SULTAN ABDÜLAZİZ

0
6

Babası: Sultan II. Mahmud
Annesi: Pertevniyal Sultan
Doğumu: 8 Şubat 1830
Ölümü: 04 Haziran 1876
Saltanatı: 1861- 1876

Sultan Abdülaziz, İstanbul’da doğdu. Ela gözlü, beyaza yakın kumral tenli, sert bakışlı ve top sakallıydı. Babasının gözetiminde çok iyi bir eğitim aldı ve kendini yetiştirdi. Hocası Akşehir’li Hasan Fehmi Efendi’den Arapça dersleri aldı. Çok iyi Fransızca konuşurdu. Şiire ve müziğe de ilgisi vardı. İyi ney çalardı. İnce duygulu, hassastı. Kendine ait besteleri vardır. Resim yapma kabiliyeti de çok üstün olan Sultan I. Abdülaziz, Osmanlı donanmasına ısmarlayacağı gemilerin planını bizzat kendisi çizmişti. Ok atmayı, ata binmeyi, avlanmayı ve özellikle güreşmeyi çok severdi. İsrafçı bir padişah olarak tanınmasına rağmen, çok sade giyinirdi.
Ağabeyi Sultan I. Abdülmecid’in vefatı üzerine otuz ikinci padişah olarak, 31 yaşında tahta çıktı. Babası öldüğü zaman dokuz yaşlarındaydı. Ancak ağabeyi Sultan I. Abdülmecid, onun eğitimine çok önem verdi. Şehzadeliği sırasında rahat ve korkusuz bir hayat sürdü. Ağabeyi Abdülmecid ile yakın ilişki içinde bulundu ve devlet yapısını, işleyişini yakından gördü. O’nun seyahatlerine de katıldı. Batı müziği yerine Türk müziği dinlemeyi, opera veya tiyatroya gitmektense orta oyununu seyretmeyi kendi kültür değerlerine sahip çıkmayı tercih etti.
Sultan Abdülaziz padişah olduğu dönemde devlet, Avrupalı devletlerin baskısı, Rusya’nın her fırsatı kollayarak amacına ulaşma politikaları uygulaması dönemini yaşıyordu.

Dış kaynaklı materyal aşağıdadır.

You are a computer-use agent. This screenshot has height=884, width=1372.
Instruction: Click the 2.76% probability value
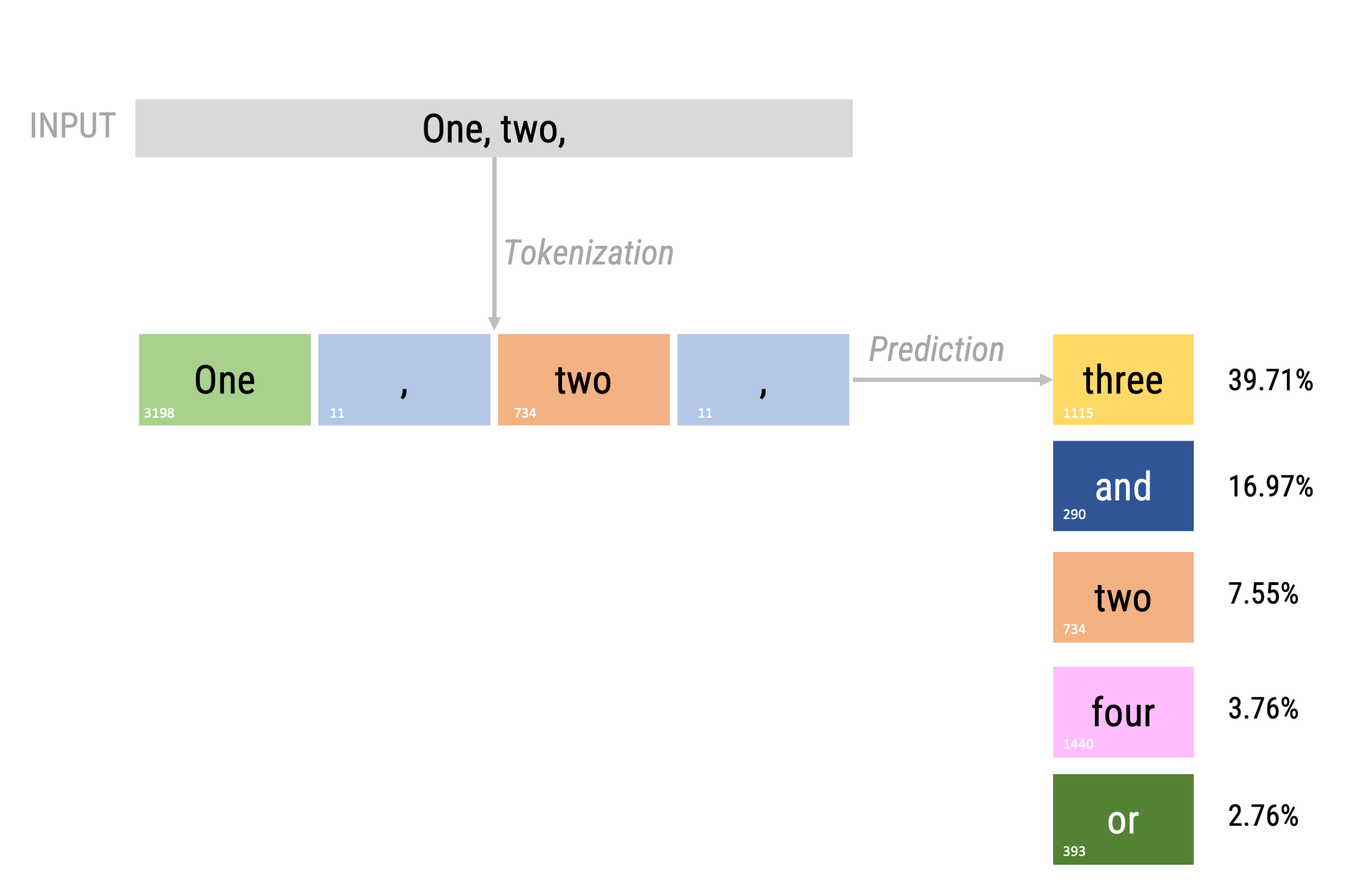coord(1264,817)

Bağımsızlığını elde eden Yunanistan da Girid Adası’nı kendine bağlıyacak uygulamaları devreye koymuş, adada çeşitli isyanlar çıkarmayı başarmıştı. İngiltere, özellikle Süveyş kanalının açılmasından sonra, Akdeniz’deki hayati çıkarlarının en önemli noktası olan Mısır’ı elde edecek uygulamalar içindeydi. Sultan Abdülaziz, Mısır’ı ziyaret etti ve devletin gücünü orada hissettirmek istedi. Sultan Abdülaziz, ikinci seyahatini Avrupa’ya yaptı. Paris, Londra, Viyana gibi önemli başkentlerde kaldı, çeşitli temaslarda bulundu.
Tanzimat’ın ilanı, batılılaşmanın, Avrupa ile daha yakın ilişkiler döneminin de başlangıcı oldu. Avrupa’dan kitaplar getirilip çevrildi, eğitim amacıyla hocalar dışarıya gönderildi ve özellikle askerî eğitim için de oradan hoca getirildi. Devlet idaresinin hukuka bağlı belli kurallar içerisinde yürütülmesine inanan Sultan,. Şuray-ı Devleti kurdu, yabancılara mülk edinme haklarının verilmesi sağladı. Yine bu dönemde eğitim, ortaokul ve liselerin açılması ile yaygın hale getirilmeye çalışıldı. Ülke meselelerinin çözümüne ilişkin, gizli-açık tartışma yapılan bir takım cemiyetler kurulmaya başlandı. “Yeni Osmanlılar” (Jön Türkler) gibi cemiyetler, yurt içinde ve yurt dışında gazete ve mecmualar yayımlayarak fikirlerini yaymaya çalıştılar. Ziya Paşa, Namık Kemal gibi güçlü kalemler de bu dönemde yetişti.